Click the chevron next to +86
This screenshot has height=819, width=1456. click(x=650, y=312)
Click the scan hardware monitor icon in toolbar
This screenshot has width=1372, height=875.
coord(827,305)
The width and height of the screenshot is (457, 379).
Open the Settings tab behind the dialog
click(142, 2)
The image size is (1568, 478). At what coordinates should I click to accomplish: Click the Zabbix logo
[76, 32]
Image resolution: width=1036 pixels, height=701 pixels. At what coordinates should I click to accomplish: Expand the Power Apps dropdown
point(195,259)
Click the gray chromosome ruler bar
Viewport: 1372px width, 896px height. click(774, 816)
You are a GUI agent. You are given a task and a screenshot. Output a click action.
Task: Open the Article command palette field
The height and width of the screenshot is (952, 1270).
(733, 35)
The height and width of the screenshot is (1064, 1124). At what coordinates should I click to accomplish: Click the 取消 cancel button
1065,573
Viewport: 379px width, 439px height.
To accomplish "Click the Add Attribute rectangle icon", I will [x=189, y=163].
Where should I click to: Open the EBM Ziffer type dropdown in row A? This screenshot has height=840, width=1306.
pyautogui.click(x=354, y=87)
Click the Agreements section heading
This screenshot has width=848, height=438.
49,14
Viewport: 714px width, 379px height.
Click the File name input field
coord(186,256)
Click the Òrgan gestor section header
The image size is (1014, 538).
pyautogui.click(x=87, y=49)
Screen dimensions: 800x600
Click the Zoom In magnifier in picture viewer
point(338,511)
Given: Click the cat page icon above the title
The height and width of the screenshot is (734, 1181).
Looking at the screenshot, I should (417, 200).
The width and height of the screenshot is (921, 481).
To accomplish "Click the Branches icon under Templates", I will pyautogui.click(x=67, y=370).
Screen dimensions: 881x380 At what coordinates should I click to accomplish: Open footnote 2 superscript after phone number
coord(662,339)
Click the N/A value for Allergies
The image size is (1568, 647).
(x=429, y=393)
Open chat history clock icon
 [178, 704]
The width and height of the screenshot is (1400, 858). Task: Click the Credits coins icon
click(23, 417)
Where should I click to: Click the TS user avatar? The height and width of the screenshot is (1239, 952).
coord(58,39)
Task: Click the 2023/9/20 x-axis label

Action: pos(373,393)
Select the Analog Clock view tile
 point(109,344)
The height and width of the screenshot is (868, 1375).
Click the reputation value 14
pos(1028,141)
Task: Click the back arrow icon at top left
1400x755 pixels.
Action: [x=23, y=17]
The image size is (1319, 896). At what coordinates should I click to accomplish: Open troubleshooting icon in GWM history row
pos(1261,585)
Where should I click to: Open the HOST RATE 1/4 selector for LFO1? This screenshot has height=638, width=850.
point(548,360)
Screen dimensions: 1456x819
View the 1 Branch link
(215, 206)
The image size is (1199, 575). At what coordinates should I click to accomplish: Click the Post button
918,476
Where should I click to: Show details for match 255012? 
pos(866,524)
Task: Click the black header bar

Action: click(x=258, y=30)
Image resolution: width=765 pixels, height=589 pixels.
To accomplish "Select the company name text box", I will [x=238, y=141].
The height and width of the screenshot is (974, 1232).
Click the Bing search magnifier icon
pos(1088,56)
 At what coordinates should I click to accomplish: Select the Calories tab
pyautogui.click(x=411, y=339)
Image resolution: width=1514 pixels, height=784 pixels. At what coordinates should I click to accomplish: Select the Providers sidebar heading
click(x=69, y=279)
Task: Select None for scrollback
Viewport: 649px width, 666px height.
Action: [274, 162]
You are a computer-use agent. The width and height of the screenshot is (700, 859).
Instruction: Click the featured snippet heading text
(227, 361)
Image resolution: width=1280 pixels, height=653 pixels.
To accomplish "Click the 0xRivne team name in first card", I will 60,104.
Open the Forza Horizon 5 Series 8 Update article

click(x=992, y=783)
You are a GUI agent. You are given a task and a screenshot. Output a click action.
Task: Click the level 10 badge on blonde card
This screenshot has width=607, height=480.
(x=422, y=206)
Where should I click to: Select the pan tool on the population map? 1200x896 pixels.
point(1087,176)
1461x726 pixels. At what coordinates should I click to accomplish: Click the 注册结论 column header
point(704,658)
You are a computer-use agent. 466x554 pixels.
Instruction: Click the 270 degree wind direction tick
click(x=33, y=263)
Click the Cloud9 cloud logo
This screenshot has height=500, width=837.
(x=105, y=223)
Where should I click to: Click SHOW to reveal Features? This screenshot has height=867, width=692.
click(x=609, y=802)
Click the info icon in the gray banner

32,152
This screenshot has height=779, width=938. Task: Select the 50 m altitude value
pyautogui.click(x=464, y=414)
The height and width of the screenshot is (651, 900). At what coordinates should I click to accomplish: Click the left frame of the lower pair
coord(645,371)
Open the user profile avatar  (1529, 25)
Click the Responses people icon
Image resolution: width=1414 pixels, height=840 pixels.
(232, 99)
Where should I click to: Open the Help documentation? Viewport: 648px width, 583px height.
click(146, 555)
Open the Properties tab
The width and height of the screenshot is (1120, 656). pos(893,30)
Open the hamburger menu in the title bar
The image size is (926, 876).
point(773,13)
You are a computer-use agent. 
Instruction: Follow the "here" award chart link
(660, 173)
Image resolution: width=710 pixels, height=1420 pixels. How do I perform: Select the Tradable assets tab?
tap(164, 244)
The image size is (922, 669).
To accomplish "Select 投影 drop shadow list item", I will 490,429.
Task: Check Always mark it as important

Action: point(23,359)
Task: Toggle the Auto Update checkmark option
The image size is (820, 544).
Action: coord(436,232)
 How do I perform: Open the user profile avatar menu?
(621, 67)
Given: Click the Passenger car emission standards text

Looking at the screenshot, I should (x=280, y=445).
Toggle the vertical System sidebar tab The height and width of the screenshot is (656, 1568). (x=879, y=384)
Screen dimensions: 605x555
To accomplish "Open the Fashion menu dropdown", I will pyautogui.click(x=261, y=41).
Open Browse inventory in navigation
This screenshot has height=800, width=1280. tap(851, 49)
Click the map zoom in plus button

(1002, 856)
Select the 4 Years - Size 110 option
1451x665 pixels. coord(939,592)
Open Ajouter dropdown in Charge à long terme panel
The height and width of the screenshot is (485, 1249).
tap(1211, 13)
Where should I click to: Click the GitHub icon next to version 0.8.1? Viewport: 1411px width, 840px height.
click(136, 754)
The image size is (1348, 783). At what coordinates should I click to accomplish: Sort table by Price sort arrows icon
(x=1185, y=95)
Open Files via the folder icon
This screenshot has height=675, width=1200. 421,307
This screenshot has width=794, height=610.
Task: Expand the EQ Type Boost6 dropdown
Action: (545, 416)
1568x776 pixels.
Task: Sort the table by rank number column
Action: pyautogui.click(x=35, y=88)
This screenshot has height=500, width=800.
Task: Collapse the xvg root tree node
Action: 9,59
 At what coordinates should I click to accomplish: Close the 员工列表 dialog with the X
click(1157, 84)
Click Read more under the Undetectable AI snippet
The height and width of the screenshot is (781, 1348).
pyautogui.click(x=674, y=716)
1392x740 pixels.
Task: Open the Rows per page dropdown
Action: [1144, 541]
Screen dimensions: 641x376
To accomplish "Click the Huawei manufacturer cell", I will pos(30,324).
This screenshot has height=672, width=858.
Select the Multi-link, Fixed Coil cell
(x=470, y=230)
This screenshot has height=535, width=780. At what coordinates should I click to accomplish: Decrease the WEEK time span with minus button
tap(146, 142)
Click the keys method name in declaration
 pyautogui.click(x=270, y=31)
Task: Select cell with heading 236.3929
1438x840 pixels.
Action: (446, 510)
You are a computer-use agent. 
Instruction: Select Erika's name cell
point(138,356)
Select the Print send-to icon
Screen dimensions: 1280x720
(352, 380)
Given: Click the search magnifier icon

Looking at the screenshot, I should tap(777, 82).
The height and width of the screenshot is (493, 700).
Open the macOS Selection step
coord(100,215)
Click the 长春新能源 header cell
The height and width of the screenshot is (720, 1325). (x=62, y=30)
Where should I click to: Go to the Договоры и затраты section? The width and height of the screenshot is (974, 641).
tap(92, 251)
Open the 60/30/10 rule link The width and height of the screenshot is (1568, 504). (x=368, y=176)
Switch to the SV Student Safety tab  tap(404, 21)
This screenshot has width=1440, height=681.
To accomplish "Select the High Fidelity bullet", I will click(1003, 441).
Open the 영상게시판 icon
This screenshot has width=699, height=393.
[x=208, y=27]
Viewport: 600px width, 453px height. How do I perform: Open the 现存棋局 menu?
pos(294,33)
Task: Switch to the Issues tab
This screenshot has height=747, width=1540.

━━━

_WHAT TO WORK ON_: Rewrite the lines from the line containing "Screen dimensions: 1456x819" up to and including the line containing "pyautogui.click(x=411, y=339)", swapping "Post button" for "Send button" and changing nothing else.

_TASK RESPONSE_:
Screen dimensions: 1456x819
View the 1 Branch link
(215, 206)
The image size is (1199, 575). At what coordinates should I click to accomplish: Click the Send button
918,476
Where should I click to: Show details for match 255012? 
pos(866,524)
Task: Click the black header bar

Action: click(x=258, y=30)
Image resolution: width=765 pixels, height=589 pixels.
To accomplish "Select the company name text box", I will [x=238, y=141].
The height and width of the screenshot is (974, 1232).
Click the Bing search magnifier icon
pos(1088,56)
 At what coordinates should I click to accomplish: Select the Calories tab
pyautogui.click(x=411, y=339)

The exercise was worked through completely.